Egypt reported a balance of payments (bop) deficit of usd2.06bn in 2q18/19

Egypt reported a balance of payments (BOP) deficit of USD2.06bn in 2Q18/19, down from a surplus USD0.51bn a year earlier and USD0.28bn in the previous quarter, data posted by the Central Bank of Egypt (CBE) showed. (CBE).

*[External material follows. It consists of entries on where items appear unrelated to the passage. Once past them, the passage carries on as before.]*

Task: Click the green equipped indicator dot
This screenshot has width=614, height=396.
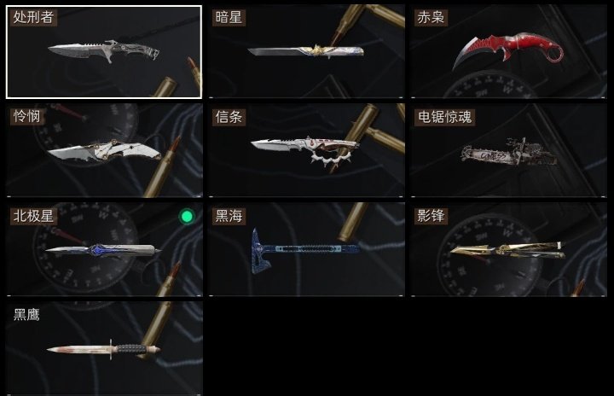Action: tap(187, 217)
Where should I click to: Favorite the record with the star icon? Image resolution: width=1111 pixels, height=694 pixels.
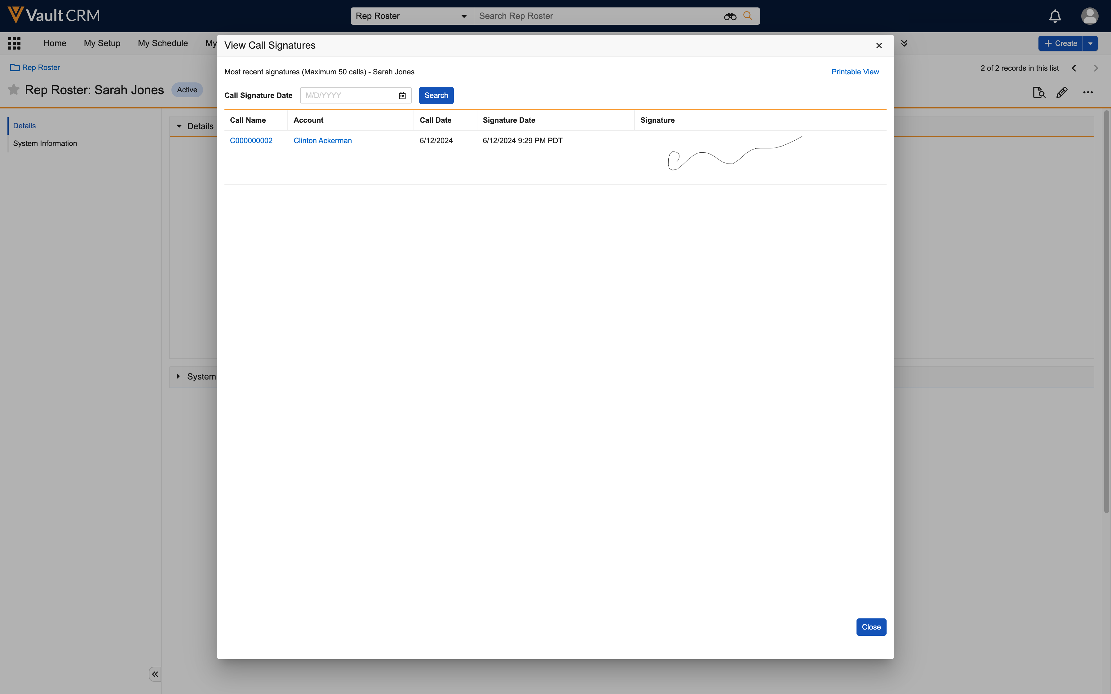click(x=14, y=90)
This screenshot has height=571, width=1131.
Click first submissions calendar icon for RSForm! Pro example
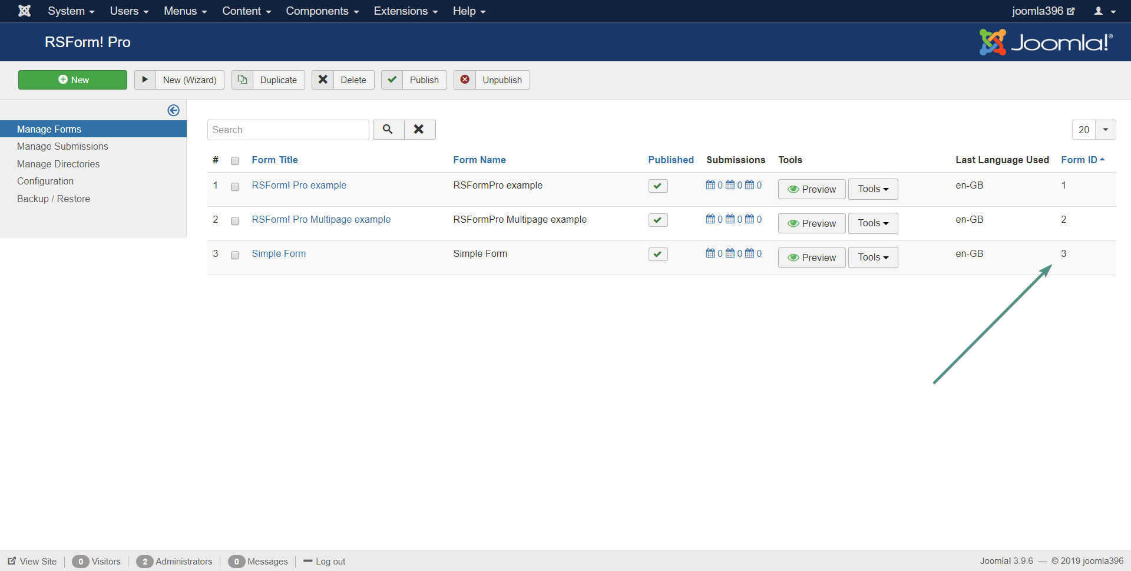click(710, 185)
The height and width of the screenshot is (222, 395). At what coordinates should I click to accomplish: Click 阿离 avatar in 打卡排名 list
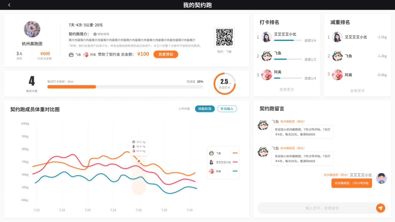coord(266,75)
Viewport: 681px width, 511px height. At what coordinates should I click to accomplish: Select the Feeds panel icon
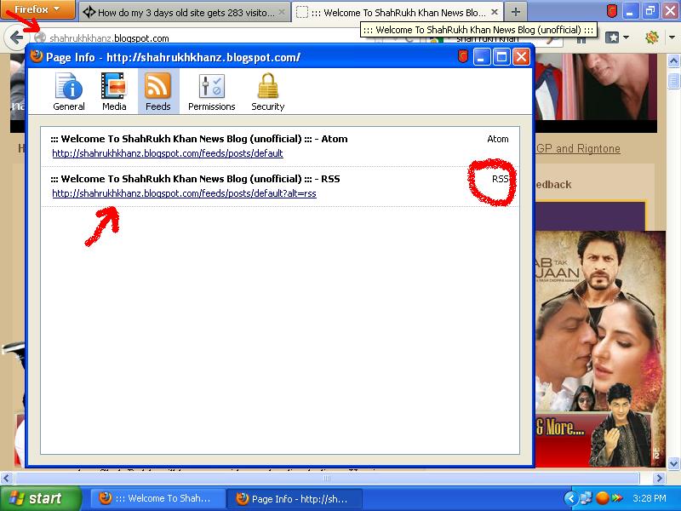click(x=158, y=92)
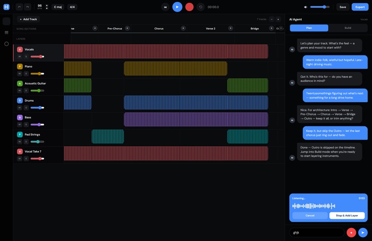Solo the Drums track
The width and height of the screenshot is (372, 241).
(26, 108)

HC’s comment: Egypt’s capital and financial account registered net inflows of USD0.23bn, down from USD4.18bn in 2Q17/18. This drop was largely due to (1) a decrease in borrowings, which decreased to USD0.61bn in 2Q18/19 from USD4.49bn a year earlier, and (2) net portfolio investment outflows of USD2.63bn compared with a net portfolio investment inflow of USD0.55bn a year earlier. Despite net foreign direct investments (FDIs) decreasing c12% y-o-y to USD1.63bn in 2Q18/19, they increased c57% compared with the previous quarter, covering c77% of the current account deficit for the same period, which widened to USD2.10bn from USD1.79bn last year. Egypt’s trade balance deficit narrowed slightly to USD9.36bn from USD9.84bn a year earlier, mainly on the back of an increase in petroleum-export proceeds to USD3.20bn in 2Q18/19 from USD2.03bn a year earlier, while petroleum imports dropped to USD2.36bn in 2Q18/19 from USD3.23bn in the previous year. The services balance recorded a surplus of USD1.21bn in 2Q18/19, up from USD0.94bn a year earlier, mainly on the back of slightly higher travel receipts, which increased some c25% y-o-y to USD2.86bn, but dropped c27% q-o-q. Net unrequited transfers decreased c15% y-o-y to USD6.05bn in 2Q18/19.